In Chicago & E.I.R. Co. v. Zapp, 209 Ill. 339, 70 N.E. 623, after reading an erroneous instruction to the jury, the court then said to the jury "I wish to modify that instruction; I will not give that instruction, gentlemen of the jury." The court then changed the mark on the instruction from "given" to "refused," and it was not allowed to go to the jury. On review the Supreme Court held:
"It would be absurd to say that if the court, when reading a series of instructions to the jury, discovers, after reading one of them that had been marked "given", that it is erroneous and would mislead the jury, he cannot orally state to the jury that such instruction is withdrawn, but that he must allow the instruction as written, to go to the jury, and withdraw it by delivering with it a written order for its withdrawal or a written instruction not to consider it."
This case was followed by the Appellate Court in Bochat v. Knisely, 144 Ill. App. 551, in which the court had read the instructions and, as the jury was about to retire, the court called them back and informed them that one instruction he had given was incorrect. He then read it to them and stated that he was withdrawing it, that they should give it no consideration whatever, considering it as if it had not been given and that they had not heard it at all. The Appellate Court held this procedure was correct. A similar result was reached in Skulimowski v. Deahl & Deahl, 169 Ill. App. 355.

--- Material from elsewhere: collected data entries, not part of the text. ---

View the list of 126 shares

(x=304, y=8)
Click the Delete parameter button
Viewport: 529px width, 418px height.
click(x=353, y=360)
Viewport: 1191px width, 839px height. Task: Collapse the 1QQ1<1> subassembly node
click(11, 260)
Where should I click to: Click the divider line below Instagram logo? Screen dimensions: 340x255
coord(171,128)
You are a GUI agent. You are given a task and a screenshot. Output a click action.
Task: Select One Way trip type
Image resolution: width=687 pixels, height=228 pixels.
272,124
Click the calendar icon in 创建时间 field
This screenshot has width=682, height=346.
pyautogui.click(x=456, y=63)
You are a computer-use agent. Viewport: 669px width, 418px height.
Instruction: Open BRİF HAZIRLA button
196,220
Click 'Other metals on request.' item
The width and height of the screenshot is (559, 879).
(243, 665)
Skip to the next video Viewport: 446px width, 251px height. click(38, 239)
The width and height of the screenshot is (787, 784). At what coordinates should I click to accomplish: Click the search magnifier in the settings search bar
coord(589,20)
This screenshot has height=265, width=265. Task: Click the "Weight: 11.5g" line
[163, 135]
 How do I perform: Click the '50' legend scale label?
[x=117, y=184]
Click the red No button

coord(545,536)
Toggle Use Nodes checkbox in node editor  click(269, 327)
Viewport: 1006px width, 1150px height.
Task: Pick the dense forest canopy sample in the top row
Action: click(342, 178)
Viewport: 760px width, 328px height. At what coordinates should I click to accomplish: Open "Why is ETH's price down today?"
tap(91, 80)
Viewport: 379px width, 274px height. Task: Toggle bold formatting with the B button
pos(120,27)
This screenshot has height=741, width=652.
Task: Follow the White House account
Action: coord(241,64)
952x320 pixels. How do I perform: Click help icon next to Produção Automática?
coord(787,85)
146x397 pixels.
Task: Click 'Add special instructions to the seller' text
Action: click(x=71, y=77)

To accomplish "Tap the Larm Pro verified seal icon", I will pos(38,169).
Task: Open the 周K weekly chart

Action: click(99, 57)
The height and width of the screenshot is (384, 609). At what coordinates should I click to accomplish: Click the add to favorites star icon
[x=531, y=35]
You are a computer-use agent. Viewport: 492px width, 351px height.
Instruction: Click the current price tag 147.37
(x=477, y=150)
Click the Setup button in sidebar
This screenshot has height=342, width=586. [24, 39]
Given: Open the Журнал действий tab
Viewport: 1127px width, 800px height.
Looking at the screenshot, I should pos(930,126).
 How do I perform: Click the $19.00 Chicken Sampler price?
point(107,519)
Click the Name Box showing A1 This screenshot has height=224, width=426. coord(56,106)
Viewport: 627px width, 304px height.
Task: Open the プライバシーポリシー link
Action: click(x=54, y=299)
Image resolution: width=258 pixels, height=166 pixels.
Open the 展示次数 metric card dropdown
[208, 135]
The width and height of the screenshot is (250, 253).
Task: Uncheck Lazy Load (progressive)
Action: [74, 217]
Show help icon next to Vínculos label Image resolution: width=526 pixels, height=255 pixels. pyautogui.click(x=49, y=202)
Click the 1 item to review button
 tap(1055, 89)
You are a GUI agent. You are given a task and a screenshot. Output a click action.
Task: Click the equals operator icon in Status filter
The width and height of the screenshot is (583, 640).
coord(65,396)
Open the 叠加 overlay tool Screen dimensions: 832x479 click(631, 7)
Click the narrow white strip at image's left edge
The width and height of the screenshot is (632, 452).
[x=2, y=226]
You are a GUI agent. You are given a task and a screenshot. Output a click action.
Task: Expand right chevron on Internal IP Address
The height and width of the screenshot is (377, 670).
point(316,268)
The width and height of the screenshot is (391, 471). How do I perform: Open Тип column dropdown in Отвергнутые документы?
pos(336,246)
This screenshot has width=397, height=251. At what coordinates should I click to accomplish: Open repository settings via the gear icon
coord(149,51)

Other authorities hold it is mandatory to inform the jury of the withdrawal of the instruction which has been read to them. Morean v. Pennsylvania R. Co., 166 F.2d 543; Seaboard Air Line R. Co. v. Bailey, 190 F.2d 812. And in 89 CJS, Trial, Section 448, the general ruling is stated "Both a withdrawal of the erroneous charge and the giving of a correct charge have been held necessary to correct the error in some cases. The withdrawal must be express and unqualified and in language so explicit as to preclude the inference that the jury might have been influenced by the erroneous instruction."
Because of the failure of the court to make it clear to the jury that he was withdrawing certain instructions, it becomes necessary to reverse the judgment and remand for a new trial. We are also of the opinion that the repetitious instructions on burden of proof constitute reversible error. As stated in Barber v. Finch, 35 Ill. App.2d 267, 182 N.E.2d 895: "In our judgment a fair and complete single instruction on the issues is desired and the same is true for the instruction on the burden of proof."
It becomes unnecessary for this opinion to discuss alleged errors in other instructions, but we call attention to a doubt which may arise as to one of them, there being a question as to its use stated in a note accompanying IPI No 10.06.
The defense contends plaintiffs' counsel did not make sufficient objections to preserve these questions on review. Since the principal plaintiff was a minor, the court has a duty to see that the rights of an infant are adequately protected, and is bound to notice substantial irregularities even though objections are not properly presented on its behalf. McReynolds v. Miller, 372 Ill. 151, 22 N.E.2d 951; Muscarello v. Peterson, 20 Ill.2d 548, 170 N.E.2d 564; Giles v. Keunnen, 50 Ill. App.2d 389, 200 N.E.2d 143.
Reversed and remanded.
CULBERTSON, P.J. and ROETH, J., concur.